Given these dynamics, signs point to a further consolidation of a security state in Iran. This is a governing model that prioritises national defence, extensive citizen surveillance and internal order above other policy concerns. This phenomenon had already started but will only intensify under wartime conditions. When a state perceives its survival is at stake, coercive institutions gain leverage. This does not imply a formal military takeover, however. Iran’s political system is unlikely to abandon its clerical framework anytime soon. But it does mean that Mojtaba Khamenei is likely to govern in a more securitised environment, relying heavily on intelligence and military institutions. This shift carries significant consequences. It narrows the space for political reform, reinforces hardline narratives and risks further alienating a society already weary from economic hardship, repression, and unanswered demands for sociopolitical freedoms. A security-dominated transition may suppress dissent in the short term, but will not resolve underlying grievances. Such a model can temporarily preserve order at the cost of widening the already substantial gap between state and society.

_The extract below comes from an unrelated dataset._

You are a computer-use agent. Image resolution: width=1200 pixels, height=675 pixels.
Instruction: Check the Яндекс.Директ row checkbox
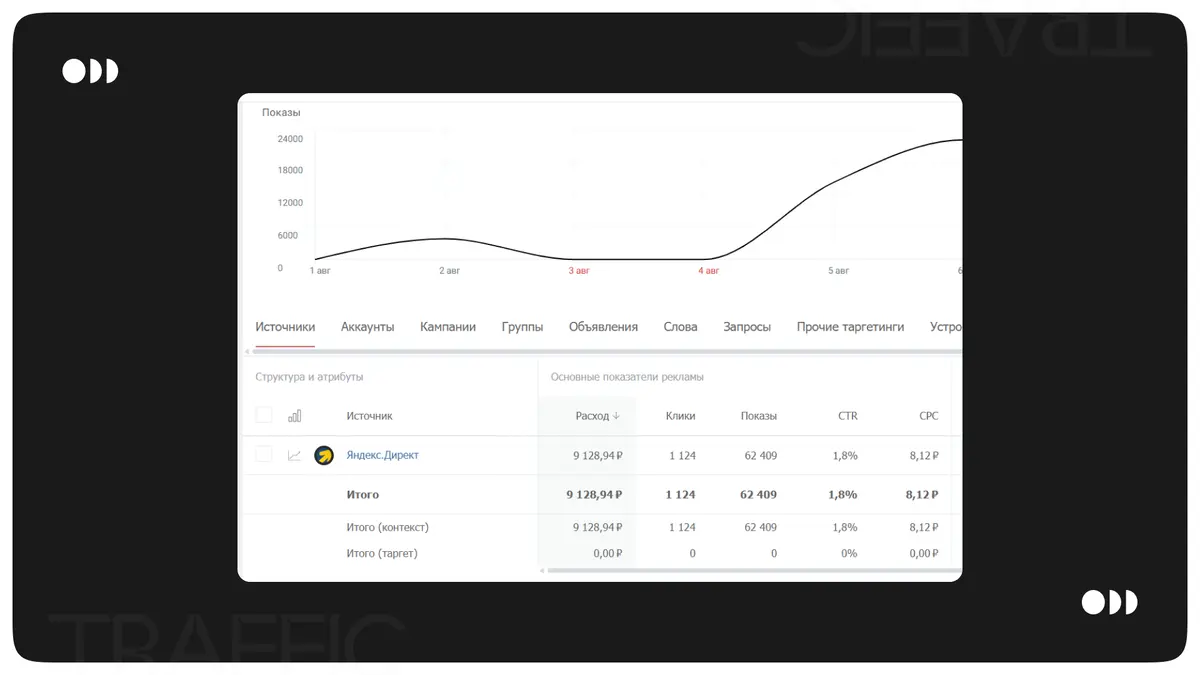pos(264,454)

We are living through one of the darkest periods in Iran’s contemporary history. The fate of a nation of more than 90 million people hangs in the balance. The population inside the country is enduring bombardment by foreign aggressors while dealing with domestic oppression, with little glimpse of light within the immediate future. Unlike the hopeful cheers of those who believe that a better tomorrow could be delivered by bombs, I do not see clarity nor closure in this moment. If anything, its brutal reality is only a sober reminder of how quickly force can reorder a political landscape without resolving the deeper and layered social, cultural, and economic anxieties beneath.
The assassination of a sitting leader, the regional spillover and the hardening of Iran’s security apparatus may reshape the balance of power in the short term, but they will not answer the more fundamental questions. War can disrupt, eliminate individuals, and redraw strategic calculations, but it cannot magically conjure up a stable political future. For now, I count the dead and hope that the next bomb will be the last.